◆ Your objective
Would you transcribe word for word every line from the one containing "Click 恢复默认值 to" to the end of the data, both ends included, and leave out the rest?

[Stored records]
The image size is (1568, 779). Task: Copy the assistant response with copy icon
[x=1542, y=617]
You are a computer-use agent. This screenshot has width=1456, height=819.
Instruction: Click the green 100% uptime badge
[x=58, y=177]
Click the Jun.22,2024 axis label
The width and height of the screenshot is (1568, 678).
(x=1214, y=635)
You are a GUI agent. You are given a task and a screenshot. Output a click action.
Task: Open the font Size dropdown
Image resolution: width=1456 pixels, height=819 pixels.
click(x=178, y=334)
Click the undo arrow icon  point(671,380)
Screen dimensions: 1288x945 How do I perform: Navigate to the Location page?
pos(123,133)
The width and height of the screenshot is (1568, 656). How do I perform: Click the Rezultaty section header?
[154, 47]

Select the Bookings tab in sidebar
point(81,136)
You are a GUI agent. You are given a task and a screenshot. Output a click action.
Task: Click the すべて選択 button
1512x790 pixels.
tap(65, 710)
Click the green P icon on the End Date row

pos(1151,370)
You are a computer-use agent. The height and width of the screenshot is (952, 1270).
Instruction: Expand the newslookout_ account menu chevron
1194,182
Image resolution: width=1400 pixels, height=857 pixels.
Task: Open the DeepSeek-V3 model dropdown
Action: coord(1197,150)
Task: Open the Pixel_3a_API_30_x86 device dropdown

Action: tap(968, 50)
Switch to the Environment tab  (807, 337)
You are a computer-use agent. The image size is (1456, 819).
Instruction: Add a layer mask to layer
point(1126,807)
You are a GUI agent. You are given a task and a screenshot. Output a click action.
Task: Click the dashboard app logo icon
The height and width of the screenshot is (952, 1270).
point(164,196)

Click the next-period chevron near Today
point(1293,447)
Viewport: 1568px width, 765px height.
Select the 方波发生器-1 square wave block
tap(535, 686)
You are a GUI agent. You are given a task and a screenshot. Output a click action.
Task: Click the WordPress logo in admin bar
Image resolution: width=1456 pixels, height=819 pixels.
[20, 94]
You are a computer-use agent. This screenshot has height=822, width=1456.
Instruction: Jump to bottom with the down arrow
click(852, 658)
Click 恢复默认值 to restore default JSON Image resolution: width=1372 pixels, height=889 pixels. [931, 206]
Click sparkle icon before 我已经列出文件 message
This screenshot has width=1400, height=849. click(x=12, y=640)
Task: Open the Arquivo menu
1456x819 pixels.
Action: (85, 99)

◆ Task output
Click 恢复默认值 to restore default JSON Image resolution: width=1372 pixels, height=889 pixels. [931, 206]
Click sparkle icon before 我已经列出文件 message
This screenshot has width=1400, height=849. click(x=12, y=640)
Task: Open the Arquivo menu
1456x819 pixels.
Action: (85, 99)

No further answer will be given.